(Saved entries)
------------

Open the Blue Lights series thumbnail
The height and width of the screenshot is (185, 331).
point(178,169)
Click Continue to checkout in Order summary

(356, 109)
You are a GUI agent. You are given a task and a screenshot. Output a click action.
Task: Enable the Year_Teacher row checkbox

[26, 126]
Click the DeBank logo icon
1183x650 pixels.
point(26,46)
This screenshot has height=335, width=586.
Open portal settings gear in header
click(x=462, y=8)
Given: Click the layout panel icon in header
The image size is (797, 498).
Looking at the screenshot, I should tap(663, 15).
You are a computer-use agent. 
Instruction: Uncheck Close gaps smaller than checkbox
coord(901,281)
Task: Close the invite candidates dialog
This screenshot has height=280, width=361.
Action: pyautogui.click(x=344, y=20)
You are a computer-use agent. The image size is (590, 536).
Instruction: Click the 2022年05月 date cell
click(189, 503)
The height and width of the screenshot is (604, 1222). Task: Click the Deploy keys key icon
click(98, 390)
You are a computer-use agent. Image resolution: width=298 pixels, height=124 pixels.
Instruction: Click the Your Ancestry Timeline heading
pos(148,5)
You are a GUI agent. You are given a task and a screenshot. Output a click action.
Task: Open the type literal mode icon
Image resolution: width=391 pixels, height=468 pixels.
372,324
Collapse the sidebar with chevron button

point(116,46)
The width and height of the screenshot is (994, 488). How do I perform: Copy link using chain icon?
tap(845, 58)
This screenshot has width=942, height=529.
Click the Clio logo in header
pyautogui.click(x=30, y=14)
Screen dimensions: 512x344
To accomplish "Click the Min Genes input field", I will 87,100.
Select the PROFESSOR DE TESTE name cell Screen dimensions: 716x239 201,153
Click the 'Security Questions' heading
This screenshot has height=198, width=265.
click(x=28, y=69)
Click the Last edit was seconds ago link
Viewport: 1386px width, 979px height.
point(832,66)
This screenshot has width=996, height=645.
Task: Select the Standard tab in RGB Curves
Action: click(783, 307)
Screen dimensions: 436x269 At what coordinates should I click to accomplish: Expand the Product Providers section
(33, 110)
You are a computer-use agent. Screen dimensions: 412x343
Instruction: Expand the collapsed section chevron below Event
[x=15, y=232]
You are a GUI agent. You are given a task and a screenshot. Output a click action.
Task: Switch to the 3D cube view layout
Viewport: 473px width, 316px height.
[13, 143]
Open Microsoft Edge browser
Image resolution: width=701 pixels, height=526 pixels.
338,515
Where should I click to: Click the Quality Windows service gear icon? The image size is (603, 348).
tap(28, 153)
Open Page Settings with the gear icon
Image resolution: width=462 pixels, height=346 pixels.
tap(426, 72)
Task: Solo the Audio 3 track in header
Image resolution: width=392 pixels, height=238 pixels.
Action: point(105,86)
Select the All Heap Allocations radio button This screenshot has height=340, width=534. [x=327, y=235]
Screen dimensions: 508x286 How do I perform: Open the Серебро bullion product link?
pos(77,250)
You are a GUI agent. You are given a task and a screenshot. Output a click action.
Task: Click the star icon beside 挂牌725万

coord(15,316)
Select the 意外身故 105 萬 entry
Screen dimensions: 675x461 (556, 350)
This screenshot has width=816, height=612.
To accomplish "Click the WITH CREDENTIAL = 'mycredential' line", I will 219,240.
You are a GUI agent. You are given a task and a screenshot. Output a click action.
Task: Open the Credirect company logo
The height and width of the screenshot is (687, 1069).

------------

§ **What to produce**
Your answer should hold exactly the lines from the one containing "Click the Clio logo in header" to the last line of the data, both included, and no others.

§ **Result below**
Click the Clio logo in header
pyautogui.click(x=30, y=14)
Screen dimensions: 512x344
To accomplish "Click the Min Genes input field", I will 87,100.
Select the PROFESSOR DE TESTE name cell Screen dimensions: 716x239 201,153
Click the 'Security Questions' heading
This screenshot has height=198, width=265.
click(x=28, y=69)
Click the Last edit was seconds ago link
Viewport: 1386px width, 979px height.
point(832,66)
This screenshot has width=996, height=645.
Task: Select the Standard tab in RGB Curves
Action: click(783, 307)
Screen dimensions: 436x269 At what coordinates should I click to accomplish: Expand the Product Providers section
(33, 110)
You are a computer-use agent. Screen dimensions: 412x343
Instruction: Expand the collapsed section chevron below Event
[x=15, y=232]
You are a GUI agent. You are given a task and a screenshot. Output a click action.
Task: Switch to the 3D cube view layout
Viewport: 473px width, 316px height.
[13, 143]
Open Microsoft Edge browser
Image resolution: width=701 pixels, height=526 pixels.
338,515
Where should I click to: Click the Quality Windows service gear icon? The image size is (603, 348).
tap(28, 153)
Open Page Settings with the gear icon
Image resolution: width=462 pixels, height=346 pixels.
tap(426, 72)
Task: Solo the Audio 3 track in header
Image resolution: width=392 pixels, height=238 pixels.
Action: point(105,86)
Select the All Heap Allocations radio button This screenshot has height=340, width=534. [x=327, y=235]
Screen dimensions: 508x286 How do I perform: Open the Серебро bullion product link?
pos(77,250)
You are a GUI agent. You are given a task and a screenshot. Output a click action.
Task: Click the star icon beside 挂牌725万

coord(15,316)
Select the 意外身故 105 萬 entry
Screen dimensions: 675x461 (556, 350)
This screenshot has width=816, height=612.
To accomplish "Click the WITH CREDENTIAL = 'mycredential' line", I will 219,240.
You are a GUI agent. You are given a task and a screenshot. Output a click action.
Task: Open the Credirect company logo
The height and width of the screenshot is (687, 1069).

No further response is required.